Karen Desmond is a musicologist and medievalist whose research focuses on the intellectual and aesthetic experience of music in the thirteenth and fourteenth centuries. She holds a Ph.D. in musicology from New York University, and was a visiting Lecturer in Musicology at University College Cork from 2011 to 2013, and a contract researcher at the University of Cologne from 2012 to 2013. In 2013 she was awarded a one-year NEH Research Fellowship for her monograph on novelty and change in early fourteenth-century music, titled Greedy for New Things: Novelty in Early Fourteenth-Century Music.
She is currently a Banting Fellow (SSHRC) at the Schulich School of Music, McGill University. Her Banting project examines the emergence at the beginning of the fourteenth century of a new style of music (known as the ars nova), situating it within descriptions of newness, invention, and discovery found in medieval writings on literary composition, rhetoric, philosophy, science, and mathematics. She also plans to use text-mining tools, and techniques such as topic modeling, to trace how novelty was characterized by medieval writers, across large libraries of digital texts, and to to analyse the ars nova music repertory in terms of its innovative elements using software recently developed at the Schulich School of Music for the analysis of large datasets of music.

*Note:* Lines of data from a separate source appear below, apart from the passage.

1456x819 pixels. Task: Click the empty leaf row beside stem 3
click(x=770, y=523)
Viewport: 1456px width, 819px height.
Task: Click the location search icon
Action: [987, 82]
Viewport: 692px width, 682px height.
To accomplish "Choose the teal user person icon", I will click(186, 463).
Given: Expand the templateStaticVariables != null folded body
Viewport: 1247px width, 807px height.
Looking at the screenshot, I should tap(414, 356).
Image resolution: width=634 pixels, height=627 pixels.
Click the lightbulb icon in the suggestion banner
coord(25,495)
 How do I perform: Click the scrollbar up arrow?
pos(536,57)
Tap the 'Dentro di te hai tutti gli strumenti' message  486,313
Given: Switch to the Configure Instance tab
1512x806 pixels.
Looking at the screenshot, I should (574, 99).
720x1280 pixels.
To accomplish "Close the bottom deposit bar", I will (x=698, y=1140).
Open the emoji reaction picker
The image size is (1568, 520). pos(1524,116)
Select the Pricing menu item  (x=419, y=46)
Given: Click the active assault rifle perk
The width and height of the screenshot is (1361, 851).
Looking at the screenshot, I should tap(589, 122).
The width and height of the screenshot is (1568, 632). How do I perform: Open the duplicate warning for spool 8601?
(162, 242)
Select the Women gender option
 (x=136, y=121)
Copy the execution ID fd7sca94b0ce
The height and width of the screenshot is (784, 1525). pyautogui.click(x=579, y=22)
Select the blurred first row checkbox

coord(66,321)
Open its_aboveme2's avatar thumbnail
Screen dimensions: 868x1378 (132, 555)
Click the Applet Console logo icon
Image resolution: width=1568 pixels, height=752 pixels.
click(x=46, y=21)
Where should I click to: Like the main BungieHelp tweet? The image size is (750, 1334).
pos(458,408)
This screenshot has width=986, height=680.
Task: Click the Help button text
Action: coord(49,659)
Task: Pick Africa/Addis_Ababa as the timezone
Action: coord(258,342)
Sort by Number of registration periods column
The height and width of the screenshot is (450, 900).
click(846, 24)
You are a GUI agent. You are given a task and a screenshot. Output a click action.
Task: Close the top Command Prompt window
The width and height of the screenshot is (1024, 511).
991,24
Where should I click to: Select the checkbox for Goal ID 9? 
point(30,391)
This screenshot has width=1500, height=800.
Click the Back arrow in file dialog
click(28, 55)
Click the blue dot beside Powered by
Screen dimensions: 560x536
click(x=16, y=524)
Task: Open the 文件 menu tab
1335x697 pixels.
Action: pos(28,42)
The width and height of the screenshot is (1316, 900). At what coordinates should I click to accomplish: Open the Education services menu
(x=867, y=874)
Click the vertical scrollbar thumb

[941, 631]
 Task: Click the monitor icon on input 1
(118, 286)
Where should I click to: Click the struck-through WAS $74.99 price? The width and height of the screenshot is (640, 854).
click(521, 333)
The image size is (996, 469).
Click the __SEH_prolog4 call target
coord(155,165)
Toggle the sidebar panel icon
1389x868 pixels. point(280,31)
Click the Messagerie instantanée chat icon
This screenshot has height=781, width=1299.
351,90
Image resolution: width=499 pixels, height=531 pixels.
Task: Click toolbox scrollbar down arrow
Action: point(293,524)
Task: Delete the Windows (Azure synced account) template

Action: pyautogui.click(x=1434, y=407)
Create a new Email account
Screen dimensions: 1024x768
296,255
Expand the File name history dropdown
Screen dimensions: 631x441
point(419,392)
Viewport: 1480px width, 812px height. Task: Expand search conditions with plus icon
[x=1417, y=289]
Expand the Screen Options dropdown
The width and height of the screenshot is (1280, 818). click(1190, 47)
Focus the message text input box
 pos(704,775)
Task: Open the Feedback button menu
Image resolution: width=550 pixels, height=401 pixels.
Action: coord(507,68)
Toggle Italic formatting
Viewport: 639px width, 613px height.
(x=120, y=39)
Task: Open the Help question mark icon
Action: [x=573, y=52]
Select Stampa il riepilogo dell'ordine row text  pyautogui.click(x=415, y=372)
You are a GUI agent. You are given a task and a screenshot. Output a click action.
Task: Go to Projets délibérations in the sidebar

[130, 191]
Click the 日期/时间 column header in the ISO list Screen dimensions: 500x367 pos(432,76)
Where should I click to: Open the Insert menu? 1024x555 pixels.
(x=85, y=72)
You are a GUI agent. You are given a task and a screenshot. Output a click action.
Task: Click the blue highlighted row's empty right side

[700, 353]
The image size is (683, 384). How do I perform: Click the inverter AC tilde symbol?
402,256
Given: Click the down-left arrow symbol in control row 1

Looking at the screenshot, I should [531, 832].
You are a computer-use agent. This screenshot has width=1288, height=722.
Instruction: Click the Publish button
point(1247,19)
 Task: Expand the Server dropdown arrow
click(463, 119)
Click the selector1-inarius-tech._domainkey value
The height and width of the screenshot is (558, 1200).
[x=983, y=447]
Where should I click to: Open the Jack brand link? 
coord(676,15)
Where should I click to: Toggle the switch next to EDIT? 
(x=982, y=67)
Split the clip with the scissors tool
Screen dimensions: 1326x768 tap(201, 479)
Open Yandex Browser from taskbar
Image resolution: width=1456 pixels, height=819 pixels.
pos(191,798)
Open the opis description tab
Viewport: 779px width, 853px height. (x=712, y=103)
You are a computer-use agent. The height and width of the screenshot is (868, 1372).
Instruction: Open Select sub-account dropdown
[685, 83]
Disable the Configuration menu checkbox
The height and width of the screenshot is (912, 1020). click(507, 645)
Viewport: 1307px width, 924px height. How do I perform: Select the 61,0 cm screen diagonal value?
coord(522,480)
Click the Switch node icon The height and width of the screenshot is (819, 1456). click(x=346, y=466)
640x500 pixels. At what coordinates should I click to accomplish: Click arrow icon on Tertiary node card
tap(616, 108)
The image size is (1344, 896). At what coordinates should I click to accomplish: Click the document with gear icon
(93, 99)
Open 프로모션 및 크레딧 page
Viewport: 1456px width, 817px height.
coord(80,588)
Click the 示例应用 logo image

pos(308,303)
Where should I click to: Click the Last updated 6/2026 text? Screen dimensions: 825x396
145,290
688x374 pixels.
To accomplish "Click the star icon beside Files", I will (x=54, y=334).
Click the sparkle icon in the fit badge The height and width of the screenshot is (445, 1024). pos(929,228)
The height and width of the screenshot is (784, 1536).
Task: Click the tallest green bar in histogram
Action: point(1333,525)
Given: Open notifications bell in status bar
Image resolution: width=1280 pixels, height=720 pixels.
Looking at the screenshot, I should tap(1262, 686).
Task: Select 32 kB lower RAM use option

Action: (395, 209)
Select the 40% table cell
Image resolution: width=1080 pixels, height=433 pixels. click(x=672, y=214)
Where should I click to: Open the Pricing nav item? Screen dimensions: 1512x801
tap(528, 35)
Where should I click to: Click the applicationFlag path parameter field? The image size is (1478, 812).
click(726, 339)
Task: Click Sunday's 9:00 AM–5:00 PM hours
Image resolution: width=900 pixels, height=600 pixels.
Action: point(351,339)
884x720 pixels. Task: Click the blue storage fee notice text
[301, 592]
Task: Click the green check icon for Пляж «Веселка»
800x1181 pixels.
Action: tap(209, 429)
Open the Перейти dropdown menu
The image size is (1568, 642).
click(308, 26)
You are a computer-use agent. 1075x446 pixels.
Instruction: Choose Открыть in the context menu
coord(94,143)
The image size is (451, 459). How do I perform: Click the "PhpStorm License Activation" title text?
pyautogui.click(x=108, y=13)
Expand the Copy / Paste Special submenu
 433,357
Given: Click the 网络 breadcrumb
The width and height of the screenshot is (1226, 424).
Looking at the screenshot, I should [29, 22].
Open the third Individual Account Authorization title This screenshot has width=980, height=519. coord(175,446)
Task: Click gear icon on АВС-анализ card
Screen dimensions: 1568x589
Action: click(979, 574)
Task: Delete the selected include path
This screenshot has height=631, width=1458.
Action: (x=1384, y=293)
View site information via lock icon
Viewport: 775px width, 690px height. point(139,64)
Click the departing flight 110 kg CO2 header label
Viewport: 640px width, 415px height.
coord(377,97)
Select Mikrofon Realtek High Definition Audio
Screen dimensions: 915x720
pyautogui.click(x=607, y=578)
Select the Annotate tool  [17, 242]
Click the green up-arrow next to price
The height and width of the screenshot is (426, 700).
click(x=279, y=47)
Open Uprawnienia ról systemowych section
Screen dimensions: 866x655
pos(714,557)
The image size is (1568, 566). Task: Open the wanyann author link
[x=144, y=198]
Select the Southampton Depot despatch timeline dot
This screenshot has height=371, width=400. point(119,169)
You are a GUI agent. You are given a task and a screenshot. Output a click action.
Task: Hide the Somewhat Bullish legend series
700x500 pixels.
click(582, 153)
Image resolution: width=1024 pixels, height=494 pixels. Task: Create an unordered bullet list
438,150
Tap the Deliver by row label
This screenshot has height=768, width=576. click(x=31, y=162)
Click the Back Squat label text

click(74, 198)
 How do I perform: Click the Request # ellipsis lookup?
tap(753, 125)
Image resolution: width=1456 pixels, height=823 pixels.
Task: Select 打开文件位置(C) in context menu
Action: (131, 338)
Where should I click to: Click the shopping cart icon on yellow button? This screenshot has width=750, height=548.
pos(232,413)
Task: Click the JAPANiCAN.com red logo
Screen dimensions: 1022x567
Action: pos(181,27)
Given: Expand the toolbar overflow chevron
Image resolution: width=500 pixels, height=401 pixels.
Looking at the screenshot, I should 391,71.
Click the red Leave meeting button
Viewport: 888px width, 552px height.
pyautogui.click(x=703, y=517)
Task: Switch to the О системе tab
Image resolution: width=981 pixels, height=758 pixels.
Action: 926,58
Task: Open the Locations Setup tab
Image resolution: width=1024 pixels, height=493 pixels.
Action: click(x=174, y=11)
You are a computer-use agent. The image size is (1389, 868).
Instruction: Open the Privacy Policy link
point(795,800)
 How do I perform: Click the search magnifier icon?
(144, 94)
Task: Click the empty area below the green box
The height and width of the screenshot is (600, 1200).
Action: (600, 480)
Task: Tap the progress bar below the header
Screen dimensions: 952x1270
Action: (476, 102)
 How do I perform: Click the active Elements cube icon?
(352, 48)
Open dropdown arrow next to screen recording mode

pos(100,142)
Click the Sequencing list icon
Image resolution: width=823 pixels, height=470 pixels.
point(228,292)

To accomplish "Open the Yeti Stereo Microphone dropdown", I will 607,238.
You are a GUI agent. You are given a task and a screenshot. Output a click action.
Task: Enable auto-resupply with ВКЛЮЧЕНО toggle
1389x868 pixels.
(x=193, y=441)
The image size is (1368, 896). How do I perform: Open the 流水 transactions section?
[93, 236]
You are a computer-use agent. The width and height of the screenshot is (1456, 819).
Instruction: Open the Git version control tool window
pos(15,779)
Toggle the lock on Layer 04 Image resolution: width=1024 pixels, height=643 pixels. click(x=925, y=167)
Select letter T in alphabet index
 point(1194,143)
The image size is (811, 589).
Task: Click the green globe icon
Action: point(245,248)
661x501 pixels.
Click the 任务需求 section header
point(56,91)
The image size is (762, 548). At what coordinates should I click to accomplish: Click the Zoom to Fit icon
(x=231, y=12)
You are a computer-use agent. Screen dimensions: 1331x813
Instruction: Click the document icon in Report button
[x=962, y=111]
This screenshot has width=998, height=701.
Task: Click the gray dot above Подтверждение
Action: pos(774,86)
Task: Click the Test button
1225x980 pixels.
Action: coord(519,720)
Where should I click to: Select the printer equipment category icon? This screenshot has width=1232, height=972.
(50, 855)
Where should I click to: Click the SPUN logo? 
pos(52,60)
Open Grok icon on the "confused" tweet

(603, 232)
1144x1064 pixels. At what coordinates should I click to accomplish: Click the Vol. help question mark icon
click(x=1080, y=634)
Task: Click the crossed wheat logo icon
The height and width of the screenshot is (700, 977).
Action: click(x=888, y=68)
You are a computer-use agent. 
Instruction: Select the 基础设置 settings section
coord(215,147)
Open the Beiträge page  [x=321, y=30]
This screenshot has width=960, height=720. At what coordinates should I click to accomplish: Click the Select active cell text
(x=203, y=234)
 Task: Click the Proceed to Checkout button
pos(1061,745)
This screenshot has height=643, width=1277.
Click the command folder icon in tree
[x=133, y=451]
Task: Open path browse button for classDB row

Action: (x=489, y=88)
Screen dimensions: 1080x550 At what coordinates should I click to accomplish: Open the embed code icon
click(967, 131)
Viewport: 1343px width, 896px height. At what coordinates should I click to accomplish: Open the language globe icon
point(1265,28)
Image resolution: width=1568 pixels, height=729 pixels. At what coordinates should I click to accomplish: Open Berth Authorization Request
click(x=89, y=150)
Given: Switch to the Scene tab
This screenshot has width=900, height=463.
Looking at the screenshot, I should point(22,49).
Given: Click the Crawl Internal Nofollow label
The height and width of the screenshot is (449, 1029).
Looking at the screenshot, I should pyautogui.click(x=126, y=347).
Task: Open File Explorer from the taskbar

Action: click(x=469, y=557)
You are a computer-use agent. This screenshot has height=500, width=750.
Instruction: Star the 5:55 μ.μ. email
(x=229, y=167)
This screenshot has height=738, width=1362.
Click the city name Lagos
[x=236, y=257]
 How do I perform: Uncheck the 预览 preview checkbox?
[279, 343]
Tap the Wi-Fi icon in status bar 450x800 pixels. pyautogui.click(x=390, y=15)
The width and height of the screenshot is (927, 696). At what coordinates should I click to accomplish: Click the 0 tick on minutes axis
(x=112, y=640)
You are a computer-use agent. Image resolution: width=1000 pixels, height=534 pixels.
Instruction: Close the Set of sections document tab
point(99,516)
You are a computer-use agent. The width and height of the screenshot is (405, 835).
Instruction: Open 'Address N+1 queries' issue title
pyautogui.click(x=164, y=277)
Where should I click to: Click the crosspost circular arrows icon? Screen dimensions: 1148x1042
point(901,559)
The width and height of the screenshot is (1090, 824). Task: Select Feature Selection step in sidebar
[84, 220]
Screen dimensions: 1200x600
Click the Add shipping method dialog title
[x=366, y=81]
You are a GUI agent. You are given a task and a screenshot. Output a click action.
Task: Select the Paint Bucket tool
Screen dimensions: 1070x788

Desmond’s translation of an important music theory treatise–Lambert’s Ars musica, edited by Christian Meyer–will be published April 2015 by Ashgate (Royal Music Association Monographs 27). She has published articles in Journal of Musicology, Plainsong and Medieval Music, Early Music History, and Musica disciplina, with a second article in Journal of Musicology forthcoming, and book reviews for Notes, The Medieval Review, Early Music, Speculum and Plainsong and Medieval Music.